[Data to process]
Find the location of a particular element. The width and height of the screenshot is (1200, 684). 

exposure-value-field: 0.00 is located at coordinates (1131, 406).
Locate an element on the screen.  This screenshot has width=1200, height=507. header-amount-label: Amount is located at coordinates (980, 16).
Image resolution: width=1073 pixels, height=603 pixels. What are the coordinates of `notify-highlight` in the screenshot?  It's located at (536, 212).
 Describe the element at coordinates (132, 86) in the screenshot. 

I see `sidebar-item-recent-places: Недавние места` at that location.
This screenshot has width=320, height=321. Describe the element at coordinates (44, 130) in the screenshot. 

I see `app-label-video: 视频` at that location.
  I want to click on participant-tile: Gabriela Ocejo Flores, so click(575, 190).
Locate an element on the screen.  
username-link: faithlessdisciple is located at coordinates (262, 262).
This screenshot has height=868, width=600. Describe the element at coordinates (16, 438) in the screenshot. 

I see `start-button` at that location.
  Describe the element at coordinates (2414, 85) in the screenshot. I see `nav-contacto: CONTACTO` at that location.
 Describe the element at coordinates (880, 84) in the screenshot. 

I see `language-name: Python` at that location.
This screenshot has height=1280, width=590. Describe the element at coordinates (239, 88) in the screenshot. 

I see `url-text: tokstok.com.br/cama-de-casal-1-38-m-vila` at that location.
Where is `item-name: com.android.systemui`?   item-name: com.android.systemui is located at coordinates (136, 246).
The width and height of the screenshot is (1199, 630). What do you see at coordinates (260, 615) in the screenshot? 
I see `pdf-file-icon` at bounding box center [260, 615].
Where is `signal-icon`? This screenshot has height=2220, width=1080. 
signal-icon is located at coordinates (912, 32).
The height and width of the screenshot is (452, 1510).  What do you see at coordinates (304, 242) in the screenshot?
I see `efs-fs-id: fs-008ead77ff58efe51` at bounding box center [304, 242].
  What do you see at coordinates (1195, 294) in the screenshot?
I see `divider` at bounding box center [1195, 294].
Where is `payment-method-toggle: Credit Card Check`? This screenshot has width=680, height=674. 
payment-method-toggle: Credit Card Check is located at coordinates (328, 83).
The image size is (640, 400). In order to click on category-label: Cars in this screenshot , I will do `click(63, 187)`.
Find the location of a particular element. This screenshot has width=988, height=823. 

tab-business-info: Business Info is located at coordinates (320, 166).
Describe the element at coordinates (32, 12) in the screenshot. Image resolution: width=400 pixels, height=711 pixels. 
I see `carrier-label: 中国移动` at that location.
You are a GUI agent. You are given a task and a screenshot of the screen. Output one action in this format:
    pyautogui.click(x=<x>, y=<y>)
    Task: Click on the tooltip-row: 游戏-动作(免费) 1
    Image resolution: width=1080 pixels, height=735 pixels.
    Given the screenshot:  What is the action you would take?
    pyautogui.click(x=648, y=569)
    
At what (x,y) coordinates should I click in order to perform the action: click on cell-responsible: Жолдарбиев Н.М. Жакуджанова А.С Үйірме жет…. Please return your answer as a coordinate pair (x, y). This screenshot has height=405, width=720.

[Directive] Can you render the lines as a numbered list, starting at the one containing "You are a GUI" and ending with the final line, leaving out any blank lines?

[Reply to the task]
1. You are a GUI agent. You are given a task and a screenshot of the screen. Output one action in this format:
2.     pyautogui.click(x=<x>, y=<y>)
3.     Task: Click on the tooltip-row: 游戏-动作(免费) 1
4.     Image resolution: width=1080 pixels, height=735 pixels.
5.     Given the screenshot:  What is the action you would take?
6.     pyautogui.click(x=648, y=569)
7. At what (x,y) coordinates should I click in order to perform the action: click on cell-responsible: Жолдарбиев Н.М. Жакуджанова А.С Үйірме жет…. Please return your answer as a coordinate pair (x, y). This screenshot has height=405, width=720.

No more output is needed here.